▶ **GIVEN EXERCISE**: Could you print, character for character, the part of the records that opens with the line containing "Task: Select the 'Check Chip Start' log entry" and closes with the line containing "Action: 93,91", including both of those lines?

▶ **DATA LISTING**:
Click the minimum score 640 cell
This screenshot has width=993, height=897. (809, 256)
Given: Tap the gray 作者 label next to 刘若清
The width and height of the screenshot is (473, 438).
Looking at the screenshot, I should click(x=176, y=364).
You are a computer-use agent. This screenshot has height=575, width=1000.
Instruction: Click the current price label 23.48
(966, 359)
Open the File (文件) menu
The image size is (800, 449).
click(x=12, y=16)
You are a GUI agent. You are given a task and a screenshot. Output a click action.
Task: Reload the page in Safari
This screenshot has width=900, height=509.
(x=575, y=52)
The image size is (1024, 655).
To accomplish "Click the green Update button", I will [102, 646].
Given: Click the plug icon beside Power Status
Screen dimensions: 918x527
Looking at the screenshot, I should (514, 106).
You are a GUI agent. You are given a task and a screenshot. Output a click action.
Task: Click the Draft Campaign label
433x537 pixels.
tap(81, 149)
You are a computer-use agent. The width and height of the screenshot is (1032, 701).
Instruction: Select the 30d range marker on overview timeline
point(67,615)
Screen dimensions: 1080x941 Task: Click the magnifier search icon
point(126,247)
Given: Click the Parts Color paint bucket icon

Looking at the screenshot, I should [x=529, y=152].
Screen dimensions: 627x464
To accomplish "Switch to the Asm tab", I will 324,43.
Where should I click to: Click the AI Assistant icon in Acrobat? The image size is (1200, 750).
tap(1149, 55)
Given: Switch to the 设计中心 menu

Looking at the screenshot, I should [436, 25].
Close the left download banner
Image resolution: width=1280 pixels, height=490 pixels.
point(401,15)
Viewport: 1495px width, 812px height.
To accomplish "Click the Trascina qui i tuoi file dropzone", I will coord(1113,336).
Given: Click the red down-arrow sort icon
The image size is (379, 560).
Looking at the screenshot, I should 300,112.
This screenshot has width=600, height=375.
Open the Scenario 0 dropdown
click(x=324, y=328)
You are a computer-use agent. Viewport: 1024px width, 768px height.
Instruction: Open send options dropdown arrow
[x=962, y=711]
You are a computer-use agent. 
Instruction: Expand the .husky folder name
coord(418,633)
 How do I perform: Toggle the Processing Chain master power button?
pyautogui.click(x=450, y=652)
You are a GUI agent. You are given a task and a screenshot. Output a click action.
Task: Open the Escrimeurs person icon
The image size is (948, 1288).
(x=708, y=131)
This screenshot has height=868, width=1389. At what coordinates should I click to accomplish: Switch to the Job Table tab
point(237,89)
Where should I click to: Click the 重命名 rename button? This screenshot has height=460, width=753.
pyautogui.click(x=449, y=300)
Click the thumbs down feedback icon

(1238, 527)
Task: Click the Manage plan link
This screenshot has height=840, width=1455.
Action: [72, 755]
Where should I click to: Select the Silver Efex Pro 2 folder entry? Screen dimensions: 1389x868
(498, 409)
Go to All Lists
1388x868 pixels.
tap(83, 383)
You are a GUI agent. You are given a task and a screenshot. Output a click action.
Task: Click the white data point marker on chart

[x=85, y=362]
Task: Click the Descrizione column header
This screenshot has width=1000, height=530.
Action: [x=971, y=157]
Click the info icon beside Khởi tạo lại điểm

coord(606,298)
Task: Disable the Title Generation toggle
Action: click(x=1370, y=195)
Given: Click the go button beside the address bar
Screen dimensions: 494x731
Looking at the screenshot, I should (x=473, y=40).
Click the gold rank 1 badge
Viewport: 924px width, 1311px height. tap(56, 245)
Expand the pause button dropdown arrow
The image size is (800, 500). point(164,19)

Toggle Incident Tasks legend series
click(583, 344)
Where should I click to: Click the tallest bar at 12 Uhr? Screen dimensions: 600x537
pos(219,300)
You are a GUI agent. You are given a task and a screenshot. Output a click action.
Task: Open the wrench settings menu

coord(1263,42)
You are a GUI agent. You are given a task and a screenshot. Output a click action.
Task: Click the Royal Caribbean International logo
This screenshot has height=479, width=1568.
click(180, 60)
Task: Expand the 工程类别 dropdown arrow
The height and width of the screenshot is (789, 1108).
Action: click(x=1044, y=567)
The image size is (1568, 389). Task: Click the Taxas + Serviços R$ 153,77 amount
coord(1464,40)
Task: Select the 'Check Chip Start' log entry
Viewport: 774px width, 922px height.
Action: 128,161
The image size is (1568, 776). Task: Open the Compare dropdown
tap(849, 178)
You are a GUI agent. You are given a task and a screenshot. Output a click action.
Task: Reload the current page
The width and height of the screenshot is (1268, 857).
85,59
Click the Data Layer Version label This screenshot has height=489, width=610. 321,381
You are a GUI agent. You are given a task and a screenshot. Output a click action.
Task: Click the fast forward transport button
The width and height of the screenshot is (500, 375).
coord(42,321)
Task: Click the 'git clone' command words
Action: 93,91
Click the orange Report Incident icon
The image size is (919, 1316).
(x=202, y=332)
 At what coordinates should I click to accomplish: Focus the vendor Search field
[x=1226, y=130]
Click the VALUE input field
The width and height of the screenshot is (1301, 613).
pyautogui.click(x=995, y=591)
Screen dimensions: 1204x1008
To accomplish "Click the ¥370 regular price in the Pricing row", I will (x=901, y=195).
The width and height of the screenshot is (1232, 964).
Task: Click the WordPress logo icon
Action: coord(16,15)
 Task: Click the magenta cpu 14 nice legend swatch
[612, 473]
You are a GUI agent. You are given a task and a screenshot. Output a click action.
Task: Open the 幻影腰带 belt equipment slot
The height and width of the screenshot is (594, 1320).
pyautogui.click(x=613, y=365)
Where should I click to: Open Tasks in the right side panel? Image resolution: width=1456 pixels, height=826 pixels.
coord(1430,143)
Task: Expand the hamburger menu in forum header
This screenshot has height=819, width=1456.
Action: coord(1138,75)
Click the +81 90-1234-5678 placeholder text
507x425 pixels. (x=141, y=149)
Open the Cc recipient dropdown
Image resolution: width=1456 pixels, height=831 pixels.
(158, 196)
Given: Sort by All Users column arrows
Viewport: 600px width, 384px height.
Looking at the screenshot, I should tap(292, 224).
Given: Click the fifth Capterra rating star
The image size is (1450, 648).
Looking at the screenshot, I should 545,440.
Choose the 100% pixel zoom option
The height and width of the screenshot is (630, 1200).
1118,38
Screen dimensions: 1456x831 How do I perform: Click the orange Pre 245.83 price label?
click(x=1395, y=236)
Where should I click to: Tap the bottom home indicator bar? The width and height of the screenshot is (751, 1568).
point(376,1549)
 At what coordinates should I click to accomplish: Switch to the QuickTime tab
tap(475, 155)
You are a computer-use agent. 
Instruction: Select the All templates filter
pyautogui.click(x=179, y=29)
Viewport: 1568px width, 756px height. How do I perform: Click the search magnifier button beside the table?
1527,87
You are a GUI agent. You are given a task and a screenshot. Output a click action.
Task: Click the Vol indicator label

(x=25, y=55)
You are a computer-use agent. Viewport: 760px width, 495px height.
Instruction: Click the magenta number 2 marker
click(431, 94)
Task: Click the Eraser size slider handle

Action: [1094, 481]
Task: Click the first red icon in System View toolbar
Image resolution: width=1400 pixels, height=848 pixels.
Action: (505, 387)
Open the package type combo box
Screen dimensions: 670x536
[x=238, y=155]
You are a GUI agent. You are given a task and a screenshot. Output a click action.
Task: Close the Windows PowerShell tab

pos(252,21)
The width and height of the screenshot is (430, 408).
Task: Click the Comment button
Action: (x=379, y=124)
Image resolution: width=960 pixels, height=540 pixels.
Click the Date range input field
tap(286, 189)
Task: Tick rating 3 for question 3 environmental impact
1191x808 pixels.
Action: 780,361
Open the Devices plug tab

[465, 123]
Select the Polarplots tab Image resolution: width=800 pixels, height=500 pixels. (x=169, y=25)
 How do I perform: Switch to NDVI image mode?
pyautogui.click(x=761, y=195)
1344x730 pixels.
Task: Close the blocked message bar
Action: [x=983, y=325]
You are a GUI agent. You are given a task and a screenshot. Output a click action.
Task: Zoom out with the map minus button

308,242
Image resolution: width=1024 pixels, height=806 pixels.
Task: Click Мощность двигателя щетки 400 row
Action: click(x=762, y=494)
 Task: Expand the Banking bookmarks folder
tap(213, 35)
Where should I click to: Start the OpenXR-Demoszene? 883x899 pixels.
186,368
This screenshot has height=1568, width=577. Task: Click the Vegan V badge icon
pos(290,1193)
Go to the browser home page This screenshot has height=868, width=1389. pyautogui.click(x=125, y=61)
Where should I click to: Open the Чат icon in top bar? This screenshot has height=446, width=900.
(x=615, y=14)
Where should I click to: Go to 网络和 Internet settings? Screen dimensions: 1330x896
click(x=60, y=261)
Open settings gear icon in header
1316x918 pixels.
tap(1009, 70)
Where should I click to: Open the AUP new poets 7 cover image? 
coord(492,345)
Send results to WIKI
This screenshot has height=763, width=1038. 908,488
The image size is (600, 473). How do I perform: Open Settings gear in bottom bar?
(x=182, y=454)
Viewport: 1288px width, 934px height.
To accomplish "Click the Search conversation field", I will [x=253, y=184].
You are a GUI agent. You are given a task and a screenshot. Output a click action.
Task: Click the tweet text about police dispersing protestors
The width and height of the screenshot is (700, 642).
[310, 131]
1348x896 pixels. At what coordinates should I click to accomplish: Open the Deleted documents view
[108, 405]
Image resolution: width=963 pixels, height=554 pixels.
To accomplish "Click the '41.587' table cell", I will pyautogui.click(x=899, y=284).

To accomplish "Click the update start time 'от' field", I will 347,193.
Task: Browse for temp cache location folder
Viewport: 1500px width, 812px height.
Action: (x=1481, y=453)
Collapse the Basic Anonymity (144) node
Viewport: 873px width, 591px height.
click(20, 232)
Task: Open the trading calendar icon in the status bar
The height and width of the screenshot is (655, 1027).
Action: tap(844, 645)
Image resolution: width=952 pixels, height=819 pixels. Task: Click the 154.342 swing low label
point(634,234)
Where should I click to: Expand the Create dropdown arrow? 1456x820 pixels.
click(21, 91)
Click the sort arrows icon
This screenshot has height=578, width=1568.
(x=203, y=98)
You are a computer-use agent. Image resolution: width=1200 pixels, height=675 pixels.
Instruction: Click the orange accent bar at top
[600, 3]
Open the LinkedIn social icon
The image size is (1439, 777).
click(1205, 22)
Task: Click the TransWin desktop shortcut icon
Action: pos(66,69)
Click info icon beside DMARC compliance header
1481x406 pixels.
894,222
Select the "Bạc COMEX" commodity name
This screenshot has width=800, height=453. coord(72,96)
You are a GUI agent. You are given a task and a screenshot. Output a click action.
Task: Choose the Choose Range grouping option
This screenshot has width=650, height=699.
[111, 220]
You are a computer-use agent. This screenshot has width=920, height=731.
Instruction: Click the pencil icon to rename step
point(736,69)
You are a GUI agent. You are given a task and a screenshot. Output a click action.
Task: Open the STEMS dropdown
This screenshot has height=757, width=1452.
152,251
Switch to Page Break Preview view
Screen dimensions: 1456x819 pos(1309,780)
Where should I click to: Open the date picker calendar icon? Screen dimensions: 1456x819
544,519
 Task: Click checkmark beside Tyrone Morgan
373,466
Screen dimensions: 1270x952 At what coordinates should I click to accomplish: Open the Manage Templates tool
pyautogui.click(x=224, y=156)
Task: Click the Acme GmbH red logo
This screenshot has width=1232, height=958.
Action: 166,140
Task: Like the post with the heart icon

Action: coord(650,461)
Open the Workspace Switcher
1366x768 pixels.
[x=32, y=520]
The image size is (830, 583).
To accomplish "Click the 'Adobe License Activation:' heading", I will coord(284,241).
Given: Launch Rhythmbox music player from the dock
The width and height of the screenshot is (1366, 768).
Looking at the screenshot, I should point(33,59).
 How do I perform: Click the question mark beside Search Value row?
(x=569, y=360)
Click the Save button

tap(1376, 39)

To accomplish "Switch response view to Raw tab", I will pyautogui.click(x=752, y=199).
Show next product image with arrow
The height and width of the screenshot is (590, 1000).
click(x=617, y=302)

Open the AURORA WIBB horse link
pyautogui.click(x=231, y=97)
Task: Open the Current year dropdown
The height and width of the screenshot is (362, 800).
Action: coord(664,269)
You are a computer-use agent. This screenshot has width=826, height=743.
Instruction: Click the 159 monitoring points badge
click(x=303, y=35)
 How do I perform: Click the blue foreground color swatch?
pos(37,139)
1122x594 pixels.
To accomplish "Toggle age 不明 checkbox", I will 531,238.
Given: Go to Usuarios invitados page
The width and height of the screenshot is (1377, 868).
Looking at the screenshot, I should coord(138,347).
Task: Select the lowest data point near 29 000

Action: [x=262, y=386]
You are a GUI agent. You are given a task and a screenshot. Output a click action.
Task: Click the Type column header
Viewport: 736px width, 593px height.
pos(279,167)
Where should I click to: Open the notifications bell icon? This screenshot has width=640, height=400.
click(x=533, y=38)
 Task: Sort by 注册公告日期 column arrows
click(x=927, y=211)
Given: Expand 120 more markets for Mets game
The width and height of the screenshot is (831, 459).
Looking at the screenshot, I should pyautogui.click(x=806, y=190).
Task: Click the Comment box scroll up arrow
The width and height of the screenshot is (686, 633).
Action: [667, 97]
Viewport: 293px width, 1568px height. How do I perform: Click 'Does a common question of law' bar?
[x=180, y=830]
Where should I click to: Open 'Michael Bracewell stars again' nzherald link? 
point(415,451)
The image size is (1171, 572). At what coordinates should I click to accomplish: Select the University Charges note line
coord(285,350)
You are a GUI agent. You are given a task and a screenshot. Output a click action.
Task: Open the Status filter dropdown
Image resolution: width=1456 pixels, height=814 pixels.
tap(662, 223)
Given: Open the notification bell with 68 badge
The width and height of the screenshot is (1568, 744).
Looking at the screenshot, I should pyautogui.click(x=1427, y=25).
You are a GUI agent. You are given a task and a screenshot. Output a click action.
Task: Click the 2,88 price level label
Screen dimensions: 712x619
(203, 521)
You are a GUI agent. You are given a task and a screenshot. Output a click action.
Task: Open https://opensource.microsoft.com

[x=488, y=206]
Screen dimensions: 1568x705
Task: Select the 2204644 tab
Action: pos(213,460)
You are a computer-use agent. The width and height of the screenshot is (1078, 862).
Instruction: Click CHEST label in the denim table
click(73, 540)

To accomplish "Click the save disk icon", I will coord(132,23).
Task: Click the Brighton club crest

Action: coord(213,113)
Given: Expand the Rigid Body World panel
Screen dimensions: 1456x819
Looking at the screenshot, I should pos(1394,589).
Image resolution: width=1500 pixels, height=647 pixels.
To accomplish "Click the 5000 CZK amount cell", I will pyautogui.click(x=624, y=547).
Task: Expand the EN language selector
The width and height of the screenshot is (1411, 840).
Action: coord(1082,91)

▶ **TASK RESULT**:
Task: Select the 'Check Chip Start' log entry
Viewport: 774px width, 922px height.
Action: 128,161
The image size is (1568, 776). Task: Open the Compare dropdown
tap(849, 178)
You are a GUI agent. You are given a task and a screenshot. Output a click action.
Task: Reload the current page
The width and height of the screenshot is (1268, 857).
85,59
Click the Data Layer Version label This screenshot has height=489, width=610. 321,381
You are a GUI agent. You are given a task and a screenshot. Output a click action.
Task: Click the fast forward transport button
The width and height of the screenshot is (500, 375).
coord(42,321)
Task: Click the 'git clone' command words
Action: 93,91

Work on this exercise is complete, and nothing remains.